Aim of the exercise:
Repeat the entries exactly as they stand.

(Dataset entries)
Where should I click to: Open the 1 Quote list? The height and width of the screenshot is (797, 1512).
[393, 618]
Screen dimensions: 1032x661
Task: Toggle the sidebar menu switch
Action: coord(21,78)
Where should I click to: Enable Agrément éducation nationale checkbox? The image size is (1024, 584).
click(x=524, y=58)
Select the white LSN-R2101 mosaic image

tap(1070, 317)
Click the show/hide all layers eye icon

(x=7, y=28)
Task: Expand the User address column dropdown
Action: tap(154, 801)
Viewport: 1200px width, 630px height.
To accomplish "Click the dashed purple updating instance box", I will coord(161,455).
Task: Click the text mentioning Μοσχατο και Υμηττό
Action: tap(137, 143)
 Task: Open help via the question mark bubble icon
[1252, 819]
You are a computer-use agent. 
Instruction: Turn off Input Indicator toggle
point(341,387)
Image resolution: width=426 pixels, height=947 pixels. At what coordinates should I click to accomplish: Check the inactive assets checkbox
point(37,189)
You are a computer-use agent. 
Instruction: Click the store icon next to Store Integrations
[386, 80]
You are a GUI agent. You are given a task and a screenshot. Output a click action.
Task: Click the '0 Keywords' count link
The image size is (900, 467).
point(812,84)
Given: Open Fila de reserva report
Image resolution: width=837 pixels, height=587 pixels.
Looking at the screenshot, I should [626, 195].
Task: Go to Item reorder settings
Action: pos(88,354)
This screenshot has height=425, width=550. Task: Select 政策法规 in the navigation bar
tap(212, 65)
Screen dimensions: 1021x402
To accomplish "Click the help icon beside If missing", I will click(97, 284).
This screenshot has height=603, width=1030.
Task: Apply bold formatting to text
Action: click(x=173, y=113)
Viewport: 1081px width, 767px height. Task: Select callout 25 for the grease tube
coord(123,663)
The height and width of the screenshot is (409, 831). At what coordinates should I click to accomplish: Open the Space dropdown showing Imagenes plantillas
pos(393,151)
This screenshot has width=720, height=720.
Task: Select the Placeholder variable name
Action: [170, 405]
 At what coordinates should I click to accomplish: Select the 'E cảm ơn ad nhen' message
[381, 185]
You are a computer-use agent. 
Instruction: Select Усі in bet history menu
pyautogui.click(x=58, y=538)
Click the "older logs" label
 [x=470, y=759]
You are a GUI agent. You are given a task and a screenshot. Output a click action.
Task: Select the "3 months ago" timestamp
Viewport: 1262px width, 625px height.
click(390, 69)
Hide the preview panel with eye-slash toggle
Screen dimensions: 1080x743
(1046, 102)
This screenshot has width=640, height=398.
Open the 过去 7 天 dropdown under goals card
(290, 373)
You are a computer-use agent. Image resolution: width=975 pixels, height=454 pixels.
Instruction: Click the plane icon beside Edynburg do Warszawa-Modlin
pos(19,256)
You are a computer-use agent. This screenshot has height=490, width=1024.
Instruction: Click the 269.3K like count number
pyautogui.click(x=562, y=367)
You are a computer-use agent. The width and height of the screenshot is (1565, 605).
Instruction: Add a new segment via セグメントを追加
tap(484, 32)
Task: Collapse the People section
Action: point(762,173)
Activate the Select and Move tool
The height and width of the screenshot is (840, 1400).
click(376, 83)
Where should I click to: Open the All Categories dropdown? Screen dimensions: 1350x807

Response area:
Where should I click to: Open the 1 Quote list? The height and width of the screenshot is (797, 1512).
[393, 618]
Screen dimensions: 1032x661
Task: Toggle the sidebar menu switch
Action: coord(21,78)
Where should I click to: Enable Agrément éducation nationale checkbox? The image size is (1024, 584).
click(x=524, y=58)
Select the white LSN-R2101 mosaic image

tap(1070, 317)
Click the show/hide all layers eye icon

(x=7, y=28)
Task: Expand the User address column dropdown
Action: tap(154, 801)
Viewport: 1200px width, 630px height.
To accomplish "Click the dashed purple updating instance box", I will coord(161,455).
Task: Click the text mentioning Μοσχατο και Υμηττό
Action: tap(137, 143)
 Task: Open help via the question mark bubble icon
[1252, 819]
You are a computer-use agent. 
Instruction: Turn off Input Indicator toggle
point(341,387)
Image resolution: width=426 pixels, height=947 pixels. At what coordinates should I click to accomplish: Check the inactive assets checkbox
point(37,189)
You are a computer-use agent. 
Instruction: Click the store icon next to Store Integrations
[386, 80]
You are a GUI agent. You are given a task and a screenshot. Output a click action.
Task: Click the '0 Keywords' count link
The image size is (900, 467).
point(812,84)
Given: Open Fila de reserva report
Image resolution: width=837 pixels, height=587 pixels.
Looking at the screenshot, I should [626, 195].
Task: Go to Item reorder settings
Action: pos(88,354)
This screenshot has height=425, width=550. Task: Select 政策法规 in the navigation bar
tap(212, 65)
Screen dimensions: 1021x402
To accomplish "Click the help icon beside If missing", I will click(97, 284).
This screenshot has height=603, width=1030.
Task: Apply bold formatting to text
Action: click(x=173, y=113)
Viewport: 1081px width, 767px height. Task: Select callout 25 for the grease tube
coord(123,663)
The height and width of the screenshot is (409, 831). At what coordinates should I click to accomplish: Open the Space dropdown showing Imagenes plantillas
pos(393,151)
This screenshot has width=720, height=720.
Task: Select the Placeholder variable name
Action: [170, 405]
 At what coordinates should I click to accomplish: Select the 'E cảm ơn ad nhen' message
[381, 185]
You are a computer-use agent. 
Instruction: Select Усі in bet history menu
pyautogui.click(x=58, y=538)
Click the "older logs" label
 [x=470, y=759]
You are a GUI agent. You are given a task and a screenshot. Output a click action.
Task: Select the "3 months ago" timestamp
Viewport: 1262px width, 625px height.
click(390, 69)
Hide the preview panel with eye-slash toggle
Screen dimensions: 1080x743
(1046, 102)
This screenshot has width=640, height=398.
Open the 过去 7 天 dropdown under goals card
(290, 373)
You are a computer-use agent. Image resolution: width=975 pixels, height=454 pixels.
Instruction: Click the plane icon beside Edynburg do Warszawa-Modlin
pos(19,256)
You are a computer-use agent. This screenshot has height=490, width=1024.
Instruction: Click the 269.3K like count number
pyautogui.click(x=562, y=367)
You are a computer-use agent. The width and height of the screenshot is (1565, 605).
Instruction: Add a new segment via セグメントを追加
tap(484, 32)
Task: Collapse the People section
Action: point(762,173)
Activate the Select and Move tool
The height and width of the screenshot is (840, 1400).
click(376, 83)
Where should I click to: Open the All Categories dropdown? Screen dimensions: 1350x807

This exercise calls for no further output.